• SOURCE EXTRACT:
## BEGIN
Details of Long Barrow on Pastscape

Neolithic Long barrow discovered by L.V. Grinsell on Westcot Down. Excavations were carried out on the barrow by J.J. Wymer in 1964. A crouched burial and a later internment were found in a chamber, which consisted of a crude cist-like arrangement of sarsans, at the east end of the barrow. The side ditches produced Windmill Hill sherds below primary silt. Above the primary silt, but below the rapid silting of the south ditch, a broken human skull cap, burnt stones, sherds and animal bones were found. Among the flint implements found during the excavations were leaf shaped, petit tranchet and barbed and tanged arrowheads as well as flakes, scrapers, borers and a core. The long barrow is partially visible as cropmarks of a long mound surrounded by a ditch, on aerial photographs. The barrow appeared not to have been ploughed completely flat.

[SU 3232 8338] Long Barrow [G.T.] (1)
A long barrow was discovered at the south end of the wood on Westcot Down, by L.V. Grinsell in September 1935 (2).
It lies on the boundaries of Kingston Lisle, Lambourn and Sparsholt parishes (3)
The mound, oriented E.N.E by W.S.W., was 220 feet long, 70 feet wide and 4 1/2 feet in height at the higher eastern end, the
greater part of the latter being traversed by a cart track, while the N.E tip lies in the wood. A group of sarsens protrude
at the eastern end, some evidently placed vertically in the ground, and these may indicate a passage and chambers, possibly
of the Wayland's Smithy type [SU 28 NE 4] Ditches, 5 to 6 yards wide, run along both sides of the barrow and air photos suggest a ditch at the western end separated from the side ditches by slight intervals or causeways (2).
"The type of chambering is unknown, though it may well turn out to be a transepted gallery grave" (4).
The Lambourn long barrow can be dated c.2500-2000 BC(5) Scheduled (6) (2-6)
## END
• DATA EXCERPT:
## BEGIN
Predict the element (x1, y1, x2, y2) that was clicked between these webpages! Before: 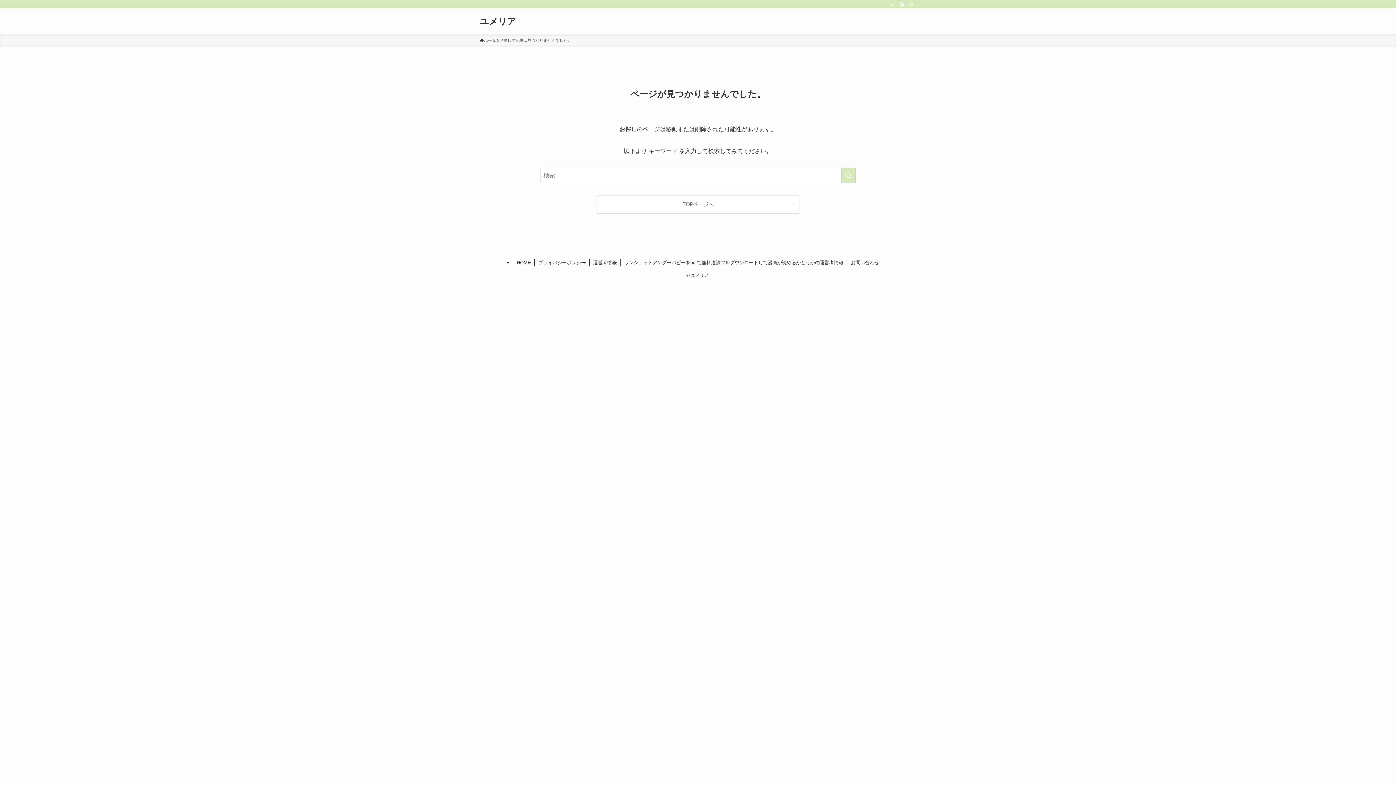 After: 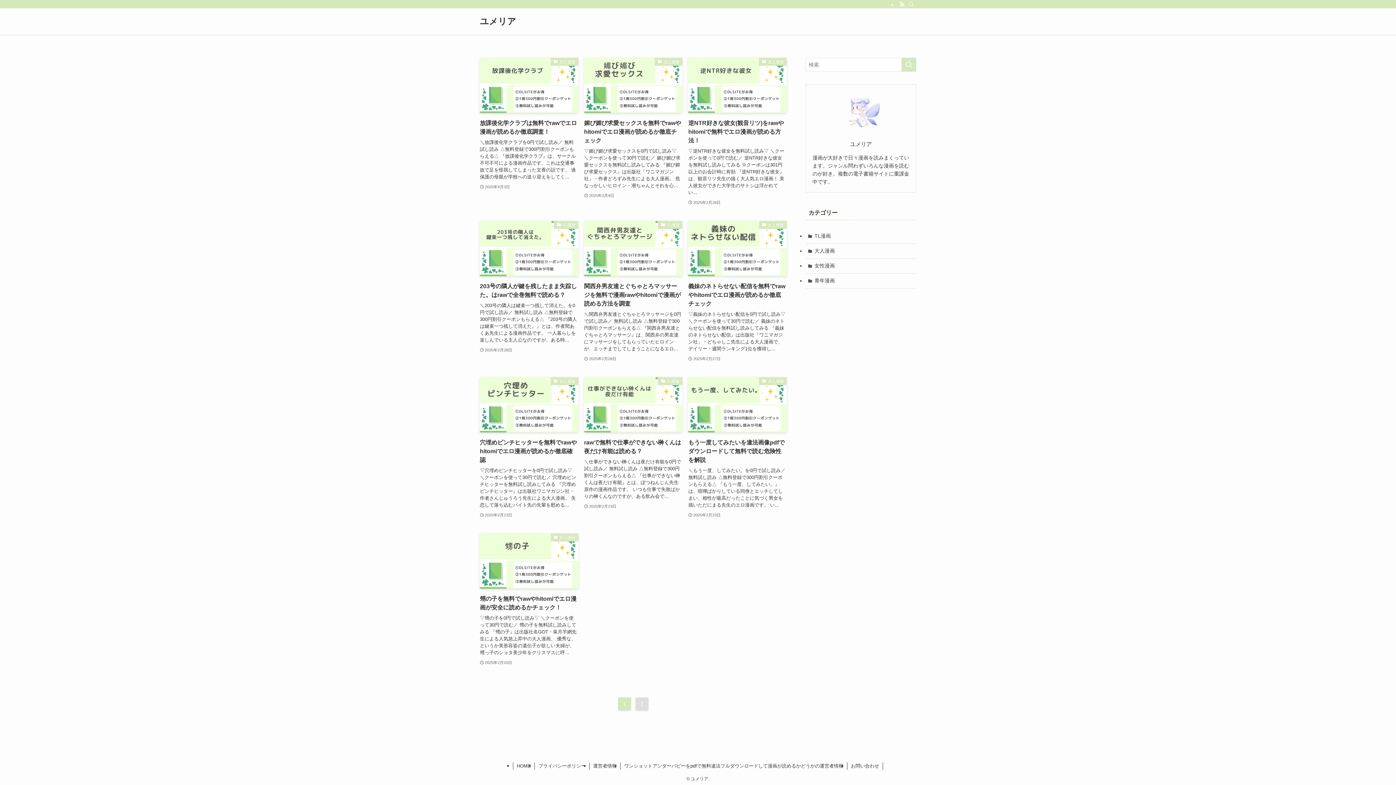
## END
• TASK LIST:
• 1. In the account of the long barrow on Westcot Down, who excavated the barrow in 1964?
• 2. Could you pick up the account of the Westcot Down long barrow after its last line and continue it?

• TASK RESULTS:
• 1. J.J. Wymer.

• 2.
The western part of the long barrow is being ploughed out, but its limits are clearly defined by the difference in colour
between the dark silted ditches and the light chalk mount. The tops of the sarsens mentioned by Grinsell can be seen
protruding from the top of the mound where it is crossed by a track. Surveyed at 1:2500.
Newbury Museum have a Neolithic flint borer and scrapers from "Lambourn Long Barrow" (Acc No. 1960/8) donated by Reading
Museum. (7)
A crouched burial of late Neolithic date and a later interment in the chamber end of the barrow, were found during excvations
by J.Wymer of Reading Museum. (8)
The barrow was excavated in 1964 by J J Wymer (Reading Museum) for MPBW. The mound was virtually ploughed away but has been
constructed, apparently, as a central core (or spine) of small sarsens edged with turves and chalk heaped over. Nothing was
found in the mound, other than at the east end where there was a crude, cist-like arrangement of small sarsens containing an
unaccompanied crouched burial. The side ditches produced Windmill Hill sherds below primary silt, also a broken antler pick, charcoal, and flint artefacts. At the east end of the south ditch was a broken human skull cap, burnt stones, sherds and animal bones above primary silting, but below loose chalky rubble of rapid silting. There was no ditch around the west end. All finds are in Newbury Museum: among the flints are leaf-shaped, petit-tranchet and barbed and tanged arrowheads, flakes, scrapers, borers and a core. (9)
A c14 date for the barrow of Bc 3415 +- 180, was obtained from wood charcoal submitted to the Geochron Laboratory, Cambridge,
Mass, USA. The sample came from a small patch of burnt wood, on natural chalk under the primary chalk infilling of the south quarry ditch `near its tail end' (10)
Additional bibliogaphy (11-15)
SU 323834 Long barrow south of Westcot Down. Scheduled No 56. (16)
Other reference. (17)
The Neolithic long barrow, described by the previous authorities, is partially visible on aerial phootgraphs as a cropmark of a long mound surrounded by ditches. 45m of the west end of the barrow was visible but the east end was masked by trees. (18)
( 1) General reference O.S. 6" 1960
( 2) General reference Berks A.J. 40, 1936 59.62 (L.V.Grinsell)
( 3) General reference Trans. Newbury & Dist.F.C.7,1934-7,191+282 (H Peake)
( 4) General reference Arch of Wessex 1958, 32, (L.V.Grinsell)
( 5) General reference Guide to Prehist. Eng., 1960, 39 (N Thomas)
( 6) General reference A.M.s Eng & Wales, 1961, 19, (M.O.W.)
( 7) Field Investigators Comments F1 GHP 12-DEC-63
( 8) General reference Bull. Brit.Arch.Assn.p.2 Nov 1964
( 9) General reference Berks AJ 62 1965-6 1-16 plans etc (J J Wymer)
(10) General reference Antiquity 44 1970 144 (Notes)
(11) General reference Berks Field Res Grp 3 1965 5-7 (JJ Wymer)
(12) General reference Aer Arch 10 1984 65 fig 65 (G W Allen)
(13) General reference Earthen Long Barrow in Britain 1970 10.168,178 (P Ashbee)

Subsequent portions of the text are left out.